Protein-coding gene in humans

Desmocollin-2 is a protein that in humans is encoded by the DSC2 gene. Desmocollin-2 is a cadherin-type protein that functions to link adjacent cells together in specialized regions known as desmosomes. Desmocollin-2 is widely expressed, and is the only desmocollin isoform expressed in cardiac muscle, where it localizes to intercalated discs. Mutations in DSC2 have been causally linked to arrhythmogenic right ventricular cardiomyopathy.

== Structure ==

Desmocollin-2 is a calcium-dependent glycoprotein that is a member of the desmocollin subfamily of the cadherin superfamily. Three different posttranslational modifications (N-Glycosylations, O-Mannosylations and disulfide bridges) were present in the extracellular domain of desmocollin-2. The desmocollin family members are arranged as closely linked genes on human chromosome 18q12.1. Human DSC2 consists of greater than 32 kb of DNA and has 17 exons, with exon 16 being alternatively spliced and encoding distinct isoforms. Desmocollin-2 contains five N-terminal extracellular domains, a transmembrane-spanning domain, and a C-terminal cytoplasmic tail. Desmocollin-2 binds to desmoglein family members through a calcium-dependent interaction with its extracellular domains, and to plakoglobin through its cytoplasmic tail. Desmocollin-2 is ubiquitously expressed in desmosomal tissues, such as skin epithelia, and is the only desmocollin isoform expressed in human cardiac muscle, where it localizes to desmosomes within intercalated discs.

== Function ==

Desmosomal cadherins, including the desmocollin family members and desmogleins, are found at desmosome cell-cell junctions and are required for cell adhesion and desmosome formation via interactions with their extracellular cadherin regions. Desmosomes function to anchor intermediate filaments at sites of strong adhesion, which undergo high mechanical stress, such as in cardiac muscle.
Desmocollins are integral components to desmosomes and studies have shown that in addition to tensile strength, desmocollins also function as molecular sensors and facilitators of signal transduction. Studies in zebrafish expressing a mutant desmocollin-2 have shed light on its function in the myocardium as a pivotal component for normal myocardial structure and function. Knockdown of desmcollin-2 caused malformations in desmosomal plaques and bradycardia, dilation of the ventricular chamber and reduced fractional shortening.

==Clinical Significance ==

Mutations in DSC2 are associated with arrhythmogenic right ventricular cardiomyopathy (ARVC), including mutations with a recessive inheritance. Mutations in DSC2 as well as other desmosomal genes are frequent in patients with advanced dilated cardiomyopathy that are undergoing cardiac transplantation.

Hallmark features of ARVC include enlargement of the right ventricle, replacement of right ventricular cardiomyocytes with fibrofatty deposits, electrocardiographic abnormalities, and arrhythmias. Biopsies from patients with ARVC consistently show abnormalities in intercalated discs, with decreased numbers of desmosomes and widening of intercellular gaps between adjacent cardiomyocytes, suggesting that this disease is a disease of intercalated discs. Studies investigating two heterozygous DSC2 mutations have shown that certain mutations in the N-terminal region can modify the subcellular localization of desmocollin-2 from the desmosomal plaque to the cytoplasm.

== Interactions ==
Desmocollin-2 has been shown to interact with:
- DSG2
- JUP

== Animal Models ==

- Transgenic mice with cardiac specific overexpression of desmocollin-2 develop severe cardiomyopathy.

About this task:
List every hallmark feature of arrhythmogenic right ventricular cardiomyopathy (ARVC) given in the desmocollin-2 passage above.

Extracted data:
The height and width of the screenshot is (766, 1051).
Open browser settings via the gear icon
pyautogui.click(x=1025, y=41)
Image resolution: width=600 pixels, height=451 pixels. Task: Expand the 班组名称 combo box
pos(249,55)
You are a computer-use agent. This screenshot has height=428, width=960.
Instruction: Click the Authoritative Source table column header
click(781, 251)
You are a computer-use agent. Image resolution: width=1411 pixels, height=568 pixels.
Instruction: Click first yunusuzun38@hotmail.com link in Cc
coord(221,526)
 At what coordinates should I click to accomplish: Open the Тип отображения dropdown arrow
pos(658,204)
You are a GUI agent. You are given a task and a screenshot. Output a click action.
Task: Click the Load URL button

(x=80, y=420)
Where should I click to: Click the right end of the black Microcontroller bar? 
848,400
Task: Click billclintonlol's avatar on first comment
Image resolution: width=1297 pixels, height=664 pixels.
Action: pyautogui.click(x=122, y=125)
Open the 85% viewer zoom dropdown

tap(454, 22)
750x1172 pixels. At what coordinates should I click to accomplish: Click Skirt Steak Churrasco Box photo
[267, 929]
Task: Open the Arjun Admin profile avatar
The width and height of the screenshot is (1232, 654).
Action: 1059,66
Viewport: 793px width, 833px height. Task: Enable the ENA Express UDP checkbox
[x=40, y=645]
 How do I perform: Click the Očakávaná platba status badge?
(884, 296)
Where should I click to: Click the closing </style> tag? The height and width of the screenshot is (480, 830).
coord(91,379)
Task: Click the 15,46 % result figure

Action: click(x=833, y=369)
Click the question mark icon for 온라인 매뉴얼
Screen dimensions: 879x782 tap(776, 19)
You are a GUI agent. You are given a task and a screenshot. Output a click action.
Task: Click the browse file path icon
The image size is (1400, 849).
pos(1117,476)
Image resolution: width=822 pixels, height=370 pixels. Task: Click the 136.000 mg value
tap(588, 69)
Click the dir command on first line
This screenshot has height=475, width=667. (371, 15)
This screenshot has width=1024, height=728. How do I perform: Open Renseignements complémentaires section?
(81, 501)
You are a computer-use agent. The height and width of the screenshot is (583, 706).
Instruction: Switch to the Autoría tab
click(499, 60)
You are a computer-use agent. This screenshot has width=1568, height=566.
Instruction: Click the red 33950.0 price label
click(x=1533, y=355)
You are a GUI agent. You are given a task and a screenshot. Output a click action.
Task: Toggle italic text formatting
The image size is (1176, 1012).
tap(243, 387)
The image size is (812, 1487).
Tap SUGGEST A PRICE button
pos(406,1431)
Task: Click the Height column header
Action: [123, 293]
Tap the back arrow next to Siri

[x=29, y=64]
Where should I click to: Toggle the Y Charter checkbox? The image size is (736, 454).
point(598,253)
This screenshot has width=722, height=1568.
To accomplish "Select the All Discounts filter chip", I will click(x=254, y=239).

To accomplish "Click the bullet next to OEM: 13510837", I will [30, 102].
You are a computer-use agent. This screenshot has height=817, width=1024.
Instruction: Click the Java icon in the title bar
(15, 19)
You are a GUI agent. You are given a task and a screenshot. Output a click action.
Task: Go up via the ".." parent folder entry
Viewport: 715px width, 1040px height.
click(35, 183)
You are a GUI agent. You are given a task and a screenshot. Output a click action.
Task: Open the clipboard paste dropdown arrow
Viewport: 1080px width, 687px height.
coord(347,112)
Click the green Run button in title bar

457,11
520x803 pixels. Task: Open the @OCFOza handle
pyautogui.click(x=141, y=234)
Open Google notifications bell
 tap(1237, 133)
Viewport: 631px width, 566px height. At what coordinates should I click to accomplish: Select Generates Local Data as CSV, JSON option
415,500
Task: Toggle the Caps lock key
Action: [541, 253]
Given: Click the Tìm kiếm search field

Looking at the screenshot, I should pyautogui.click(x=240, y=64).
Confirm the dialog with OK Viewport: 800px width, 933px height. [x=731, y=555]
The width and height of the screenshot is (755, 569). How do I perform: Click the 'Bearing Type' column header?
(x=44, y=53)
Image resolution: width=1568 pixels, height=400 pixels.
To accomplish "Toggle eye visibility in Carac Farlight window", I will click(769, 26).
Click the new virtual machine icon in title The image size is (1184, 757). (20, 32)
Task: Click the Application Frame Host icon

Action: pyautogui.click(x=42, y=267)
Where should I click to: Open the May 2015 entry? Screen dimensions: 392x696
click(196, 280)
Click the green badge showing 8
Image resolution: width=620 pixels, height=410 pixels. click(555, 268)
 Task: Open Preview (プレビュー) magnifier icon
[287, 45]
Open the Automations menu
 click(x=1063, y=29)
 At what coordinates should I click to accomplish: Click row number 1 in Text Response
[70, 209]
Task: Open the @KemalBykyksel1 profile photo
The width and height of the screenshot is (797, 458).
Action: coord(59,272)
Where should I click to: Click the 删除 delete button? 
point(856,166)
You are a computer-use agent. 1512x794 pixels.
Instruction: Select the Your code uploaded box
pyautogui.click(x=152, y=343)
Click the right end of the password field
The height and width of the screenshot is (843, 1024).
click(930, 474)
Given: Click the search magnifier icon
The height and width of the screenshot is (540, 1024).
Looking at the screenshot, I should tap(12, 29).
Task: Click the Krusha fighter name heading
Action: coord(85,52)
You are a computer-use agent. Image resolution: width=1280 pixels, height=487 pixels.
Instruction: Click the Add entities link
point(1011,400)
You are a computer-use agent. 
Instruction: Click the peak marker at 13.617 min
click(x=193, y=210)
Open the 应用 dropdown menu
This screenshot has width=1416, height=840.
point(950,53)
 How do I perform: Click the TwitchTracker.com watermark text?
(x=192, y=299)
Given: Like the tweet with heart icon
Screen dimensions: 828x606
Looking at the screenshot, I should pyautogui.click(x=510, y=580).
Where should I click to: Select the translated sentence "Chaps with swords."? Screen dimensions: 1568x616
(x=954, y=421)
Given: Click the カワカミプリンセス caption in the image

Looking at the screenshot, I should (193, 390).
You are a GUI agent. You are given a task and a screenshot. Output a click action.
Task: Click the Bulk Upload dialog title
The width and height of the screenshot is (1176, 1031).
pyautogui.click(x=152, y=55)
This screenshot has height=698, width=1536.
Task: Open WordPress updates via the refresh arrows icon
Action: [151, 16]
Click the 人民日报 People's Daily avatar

Result:
- Enlargement of the right ventricle
- Replacement of right ventricular cardiomyocytes with fibrofatty deposits
- Electrocardiographic abnormalities
- Arrhythmias